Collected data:
§ §

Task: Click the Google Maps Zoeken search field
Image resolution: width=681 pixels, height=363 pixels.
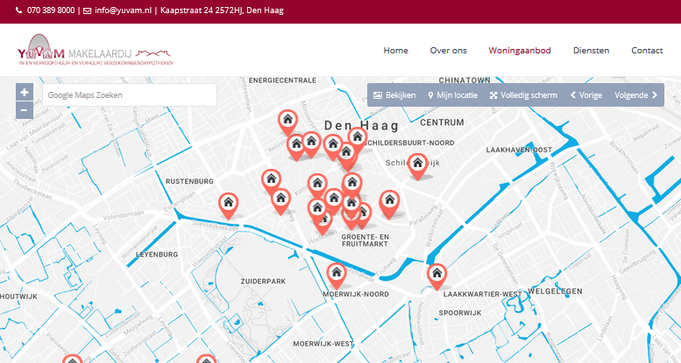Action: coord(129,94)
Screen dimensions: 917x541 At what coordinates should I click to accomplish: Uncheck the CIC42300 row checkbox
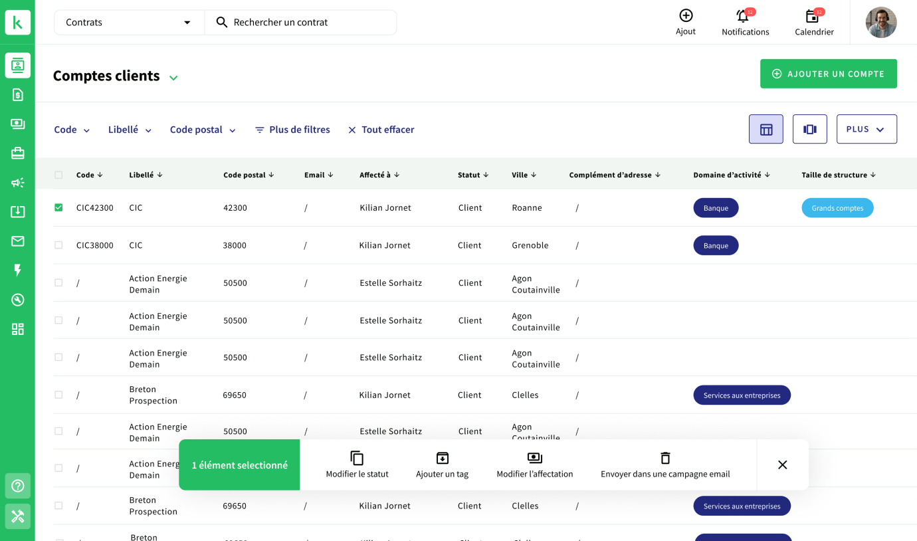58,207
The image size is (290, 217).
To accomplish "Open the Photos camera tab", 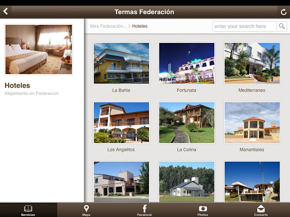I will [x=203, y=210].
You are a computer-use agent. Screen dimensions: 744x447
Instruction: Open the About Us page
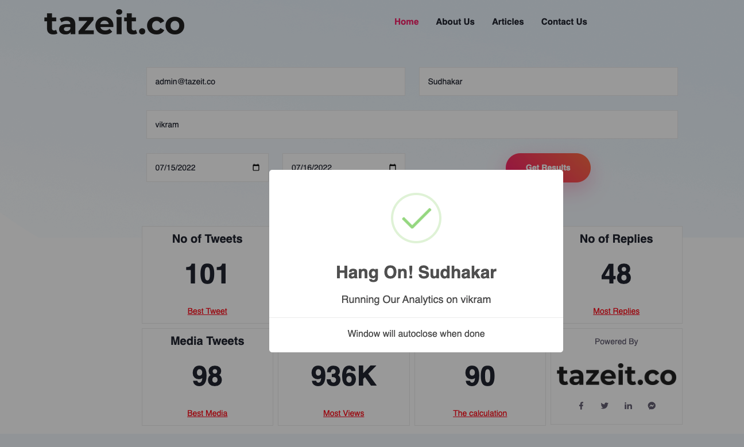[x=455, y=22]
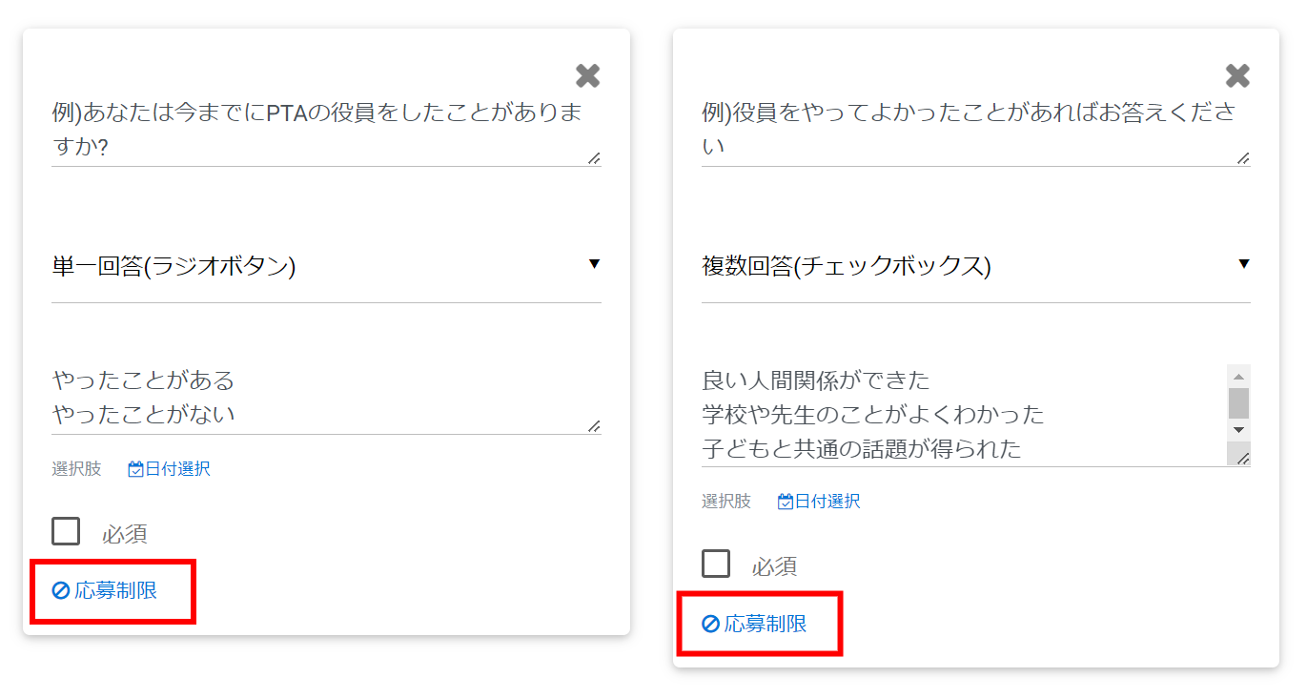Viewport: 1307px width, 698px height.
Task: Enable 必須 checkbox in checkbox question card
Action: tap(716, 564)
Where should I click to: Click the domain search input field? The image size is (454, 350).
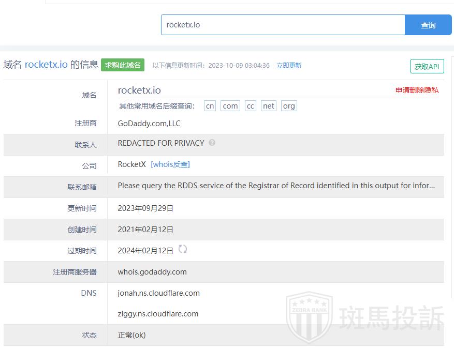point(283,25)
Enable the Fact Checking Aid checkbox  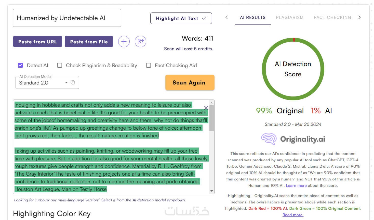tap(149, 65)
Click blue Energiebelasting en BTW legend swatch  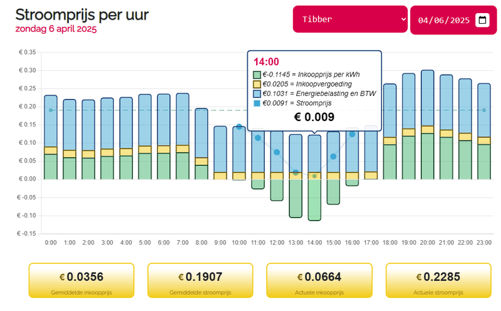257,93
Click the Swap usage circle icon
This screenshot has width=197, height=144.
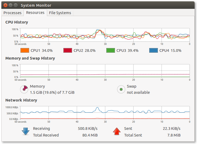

§ §

• [REQUIREMENTS]: Count the lines of the material above that contain the string "dimensions", with case counting, and give only the number.

• [EXERCISE RESPONSE]: 2